English
An additive equivalence f: α ≃+ β induces an additive equivalence between matrix spaces: MapMatrix preserves structure by M ↦ M.map f, with inverse M ↦ M.map f.symm.
Русский
Аддитивная эквивалентность f: α ≃+ β порождает аддитивную эквивалентность между пространствами матриц: M ↦ M.map f и обратное M ↦ M.map f.symm.
LaTeX
$$$\\text{Let } f:\\alpha \\simeq_+ \\beta.\\ \\mathrm{AddEquiv.mapMatrix}(f) : \\mathrm{Mat}_{m\\times n}(\\alpha) \\simeq_+ \\mathrm{Mat}_{m\\times n}(\\beta)$ with $ (\\mathrm{mapMatrix}(f))(M) = M.map f$ and inverse $ (M) \\mapsto M.map f.symm$.$$
Lean4
/-- The `AddEquiv` between spaces of matrices induced by an `AddEquiv` between their
coefficients.
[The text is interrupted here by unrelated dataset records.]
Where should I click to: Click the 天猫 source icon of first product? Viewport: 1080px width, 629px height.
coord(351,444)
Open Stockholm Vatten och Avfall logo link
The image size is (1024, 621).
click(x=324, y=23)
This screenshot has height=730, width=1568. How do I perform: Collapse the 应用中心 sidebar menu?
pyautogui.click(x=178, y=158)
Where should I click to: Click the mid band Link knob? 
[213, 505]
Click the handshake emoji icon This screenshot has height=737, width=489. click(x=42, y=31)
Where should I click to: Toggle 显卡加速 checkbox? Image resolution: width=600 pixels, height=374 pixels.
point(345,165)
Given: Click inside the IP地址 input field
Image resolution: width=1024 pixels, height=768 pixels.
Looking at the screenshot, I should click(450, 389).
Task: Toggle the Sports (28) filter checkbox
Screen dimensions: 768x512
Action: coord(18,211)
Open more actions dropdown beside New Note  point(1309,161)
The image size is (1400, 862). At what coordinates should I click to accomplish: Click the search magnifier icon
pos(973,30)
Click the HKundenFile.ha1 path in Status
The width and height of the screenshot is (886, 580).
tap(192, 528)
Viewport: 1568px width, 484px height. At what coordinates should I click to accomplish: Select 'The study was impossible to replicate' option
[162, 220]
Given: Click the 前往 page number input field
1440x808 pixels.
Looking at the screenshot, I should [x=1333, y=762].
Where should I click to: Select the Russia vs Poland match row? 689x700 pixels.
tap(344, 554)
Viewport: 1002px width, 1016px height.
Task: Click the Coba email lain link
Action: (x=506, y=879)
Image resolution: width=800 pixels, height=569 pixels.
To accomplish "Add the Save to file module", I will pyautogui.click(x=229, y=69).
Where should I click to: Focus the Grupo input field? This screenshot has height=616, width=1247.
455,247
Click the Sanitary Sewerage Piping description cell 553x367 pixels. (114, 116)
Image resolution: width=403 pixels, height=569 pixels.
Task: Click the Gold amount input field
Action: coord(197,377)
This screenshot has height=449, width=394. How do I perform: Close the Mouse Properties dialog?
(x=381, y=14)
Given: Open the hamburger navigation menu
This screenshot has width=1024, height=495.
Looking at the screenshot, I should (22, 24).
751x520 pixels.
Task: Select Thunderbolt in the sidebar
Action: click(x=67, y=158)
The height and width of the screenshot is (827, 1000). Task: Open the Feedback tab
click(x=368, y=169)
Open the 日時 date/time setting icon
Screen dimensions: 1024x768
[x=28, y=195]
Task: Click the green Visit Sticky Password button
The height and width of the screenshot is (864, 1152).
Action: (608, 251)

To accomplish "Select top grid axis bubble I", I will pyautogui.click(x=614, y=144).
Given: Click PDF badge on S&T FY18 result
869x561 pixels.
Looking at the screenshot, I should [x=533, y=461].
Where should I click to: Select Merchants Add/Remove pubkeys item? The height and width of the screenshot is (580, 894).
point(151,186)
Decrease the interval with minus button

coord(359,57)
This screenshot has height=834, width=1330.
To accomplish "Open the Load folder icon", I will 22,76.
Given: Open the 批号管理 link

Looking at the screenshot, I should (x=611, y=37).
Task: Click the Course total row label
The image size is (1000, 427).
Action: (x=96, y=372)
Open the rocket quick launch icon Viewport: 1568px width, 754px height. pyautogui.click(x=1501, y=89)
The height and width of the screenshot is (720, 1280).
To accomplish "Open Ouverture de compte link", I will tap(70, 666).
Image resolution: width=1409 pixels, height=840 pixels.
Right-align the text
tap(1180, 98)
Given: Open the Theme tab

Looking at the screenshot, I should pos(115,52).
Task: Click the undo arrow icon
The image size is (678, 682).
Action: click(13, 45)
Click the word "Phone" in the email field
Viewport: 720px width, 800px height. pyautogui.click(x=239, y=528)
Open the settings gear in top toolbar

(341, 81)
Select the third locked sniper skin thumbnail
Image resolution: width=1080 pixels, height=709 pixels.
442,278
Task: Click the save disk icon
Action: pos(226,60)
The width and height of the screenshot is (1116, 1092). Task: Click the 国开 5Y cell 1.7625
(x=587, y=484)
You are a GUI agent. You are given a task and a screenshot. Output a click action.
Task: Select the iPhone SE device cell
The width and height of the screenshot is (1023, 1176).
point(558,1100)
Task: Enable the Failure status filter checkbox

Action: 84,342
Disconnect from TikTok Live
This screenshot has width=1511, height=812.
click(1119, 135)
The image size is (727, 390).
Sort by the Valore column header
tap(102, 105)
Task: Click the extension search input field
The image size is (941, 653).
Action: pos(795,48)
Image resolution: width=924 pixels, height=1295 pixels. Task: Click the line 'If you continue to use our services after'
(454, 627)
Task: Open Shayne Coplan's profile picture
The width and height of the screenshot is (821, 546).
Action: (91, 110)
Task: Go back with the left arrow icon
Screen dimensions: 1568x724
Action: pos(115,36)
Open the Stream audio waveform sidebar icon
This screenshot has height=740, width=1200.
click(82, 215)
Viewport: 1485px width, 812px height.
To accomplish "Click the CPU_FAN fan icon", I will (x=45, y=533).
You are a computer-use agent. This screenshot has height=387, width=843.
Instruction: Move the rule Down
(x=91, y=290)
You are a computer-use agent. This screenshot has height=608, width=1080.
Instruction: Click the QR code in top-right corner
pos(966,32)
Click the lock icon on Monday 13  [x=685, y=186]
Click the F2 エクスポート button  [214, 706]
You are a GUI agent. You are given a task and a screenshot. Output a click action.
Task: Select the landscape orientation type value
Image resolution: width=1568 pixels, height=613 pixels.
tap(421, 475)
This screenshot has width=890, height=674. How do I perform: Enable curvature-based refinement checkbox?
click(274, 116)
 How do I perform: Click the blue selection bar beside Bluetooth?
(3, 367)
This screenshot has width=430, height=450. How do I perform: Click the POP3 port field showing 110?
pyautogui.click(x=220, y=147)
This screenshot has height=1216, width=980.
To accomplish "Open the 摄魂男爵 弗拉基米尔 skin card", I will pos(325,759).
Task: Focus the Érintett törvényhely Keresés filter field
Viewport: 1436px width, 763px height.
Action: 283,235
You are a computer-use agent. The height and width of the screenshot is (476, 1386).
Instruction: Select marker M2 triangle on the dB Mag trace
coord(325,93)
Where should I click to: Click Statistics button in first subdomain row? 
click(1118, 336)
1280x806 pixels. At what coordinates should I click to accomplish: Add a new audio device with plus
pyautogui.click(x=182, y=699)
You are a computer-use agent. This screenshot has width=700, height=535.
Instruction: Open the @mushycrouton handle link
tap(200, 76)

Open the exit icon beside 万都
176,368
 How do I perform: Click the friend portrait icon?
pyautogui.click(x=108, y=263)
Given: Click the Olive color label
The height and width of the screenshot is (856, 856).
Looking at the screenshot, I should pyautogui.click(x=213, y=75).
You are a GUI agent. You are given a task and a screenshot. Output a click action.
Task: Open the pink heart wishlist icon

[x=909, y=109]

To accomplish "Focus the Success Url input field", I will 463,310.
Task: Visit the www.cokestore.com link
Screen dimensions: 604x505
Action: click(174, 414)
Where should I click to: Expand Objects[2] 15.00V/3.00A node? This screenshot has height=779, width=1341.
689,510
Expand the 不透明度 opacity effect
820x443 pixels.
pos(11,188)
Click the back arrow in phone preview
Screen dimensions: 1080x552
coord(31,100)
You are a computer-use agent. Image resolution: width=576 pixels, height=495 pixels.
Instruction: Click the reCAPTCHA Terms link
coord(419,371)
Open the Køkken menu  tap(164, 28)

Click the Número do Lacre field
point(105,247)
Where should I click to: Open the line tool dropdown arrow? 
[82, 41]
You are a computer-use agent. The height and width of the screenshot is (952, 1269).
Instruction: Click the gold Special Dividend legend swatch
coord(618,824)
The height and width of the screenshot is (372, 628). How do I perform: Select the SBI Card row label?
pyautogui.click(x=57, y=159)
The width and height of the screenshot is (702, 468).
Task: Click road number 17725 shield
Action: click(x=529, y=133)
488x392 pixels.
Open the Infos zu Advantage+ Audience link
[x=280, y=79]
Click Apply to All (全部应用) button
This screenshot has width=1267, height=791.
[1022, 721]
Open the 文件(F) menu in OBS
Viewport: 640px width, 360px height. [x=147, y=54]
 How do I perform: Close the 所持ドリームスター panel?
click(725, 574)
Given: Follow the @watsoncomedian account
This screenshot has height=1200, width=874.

This is `Matrix.map` as an `AddEquiv`. -/
@[simps apply]
def mapMatrix (f : α ≃+ β) : Matrix m n α ≃+ Matrix m n β :=
{ f.toEquiv.mapMatrix with
toFun := fun M => M.map f
invFun := fun M => M.map f.symm
map_add' := Matrix.map_add f (map_add f) }